How do you find all zeros of `f(x)=3x^3-12x^2+3x`?

Answer 1

`x=2.535`

`x=.131`

Explanation:

To find the zeros of a function, we must first find the derivative of the function. This one is not very difficult, we will just apply the power rule to each individual term

`f(x)=3x^3 - 12x^2 + 3x`
`f'(x)=9x^2 - 24x +3`

Then we set the derivative equal to zero and solve for x

`9x^2 - 24x + 3 = 0`

We can plug this into our calculator to find the two x values seeing as how this function is not factorable. We get two values

`x=2.535` `x=.131`

Answer 2

`x=0, x=2+sqrt(3), and x=2-sqrt(3)`

Explanation:

First, factor out an x:
`f(x)=x(3x^2-12x+3x)`
Already, you can figure out that when x zero, f(x) is zero, so `x=0` is one solution.
Then, attempt to factor the quadratic.
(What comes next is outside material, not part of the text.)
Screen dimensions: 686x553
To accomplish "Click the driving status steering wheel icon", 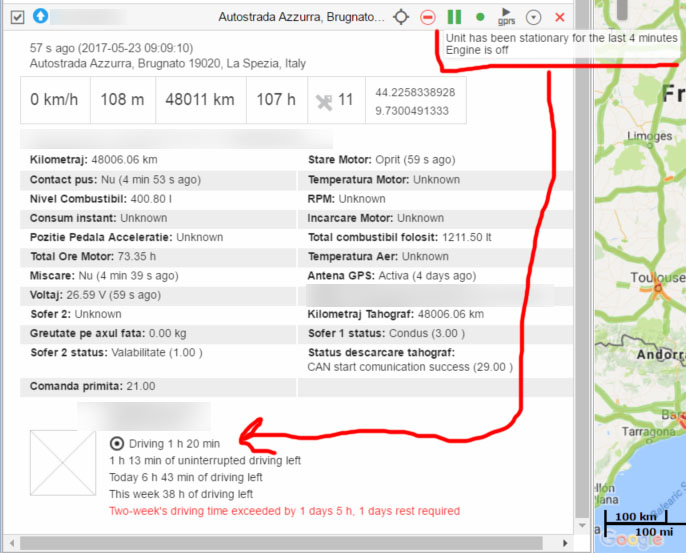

Unfortunately, in this case, you can't use factoring, so plug the numbers into the quadratic formula, which is `x=(-b+-sqrt(b^2-4ac))/2a` in case you don't have it memorized:
`x=(-(-12)+-sqrt((-12)^2-4(3)(3)))/(2(3))`
`x=(12+-sqrt(144-36))/(2(3))`
`x=(12+-sqrt(108))/(6)`
(The square root can be simplified to `6sqrt(3)`, because `sqrt(108)=sqrt(6*6*3)=sqrt(6)^2*sqrt(3)=6*sqrt(3)`)
`x=(12+-6sqrt(3))/(6)`
A six can also be cancelled out:
`x=(2+-sqrt(3))`
That means the zeroes are `x=0, x=2+sqrt(3), and x=2-sqrt(3)`.